* **Problem**
A verbatim reprint of the records below is what this exercise asks for.

* **Records drawn from a dataset**
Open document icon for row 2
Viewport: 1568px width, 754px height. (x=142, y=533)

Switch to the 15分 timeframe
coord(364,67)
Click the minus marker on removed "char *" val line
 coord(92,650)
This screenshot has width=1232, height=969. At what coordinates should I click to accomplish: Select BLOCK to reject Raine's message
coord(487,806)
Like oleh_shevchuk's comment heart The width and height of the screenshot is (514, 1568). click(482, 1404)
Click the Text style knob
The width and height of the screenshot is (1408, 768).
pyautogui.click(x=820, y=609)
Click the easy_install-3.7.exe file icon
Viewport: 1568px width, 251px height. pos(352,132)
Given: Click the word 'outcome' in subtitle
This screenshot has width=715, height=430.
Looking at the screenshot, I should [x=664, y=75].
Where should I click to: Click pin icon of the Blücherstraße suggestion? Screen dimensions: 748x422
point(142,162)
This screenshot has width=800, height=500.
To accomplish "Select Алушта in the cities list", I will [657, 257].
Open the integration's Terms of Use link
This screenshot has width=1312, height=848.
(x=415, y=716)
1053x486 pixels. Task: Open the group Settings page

* **Result below**
Open document icon for row 2
Viewport: 1568px width, 754px height. (x=142, y=533)

Switch to the 15分 timeframe
coord(364,67)
Click the minus marker on removed "char *" val line
 coord(92,650)
This screenshot has width=1232, height=969. At what coordinates should I click to accomplish: Select BLOCK to reject Raine's message
coord(487,806)
Like oleh_shevchuk's comment heart The width and height of the screenshot is (514, 1568). click(482, 1404)
Click the Text style knob
The width and height of the screenshot is (1408, 768).
pyautogui.click(x=820, y=609)
Click the easy_install-3.7.exe file icon
Viewport: 1568px width, 251px height. pos(352,132)
Given: Click the word 'outcome' in subtitle
This screenshot has width=715, height=430.
Looking at the screenshot, I should [x=664, y=75].
Where should I click to: Click pin icon of the Blücherstraße suggestion? Screen dimensions: 748x422
point(142,162)
This screenshot has width=800, height=500.
To accomplish "Select Алушта in the cities list", I will [657, 257].
Open the integration's Terms of Use link
This screenshot has width=1312, height=848.
(x=415, y=716)
1053x486 pixels. Task: Open the group Settings page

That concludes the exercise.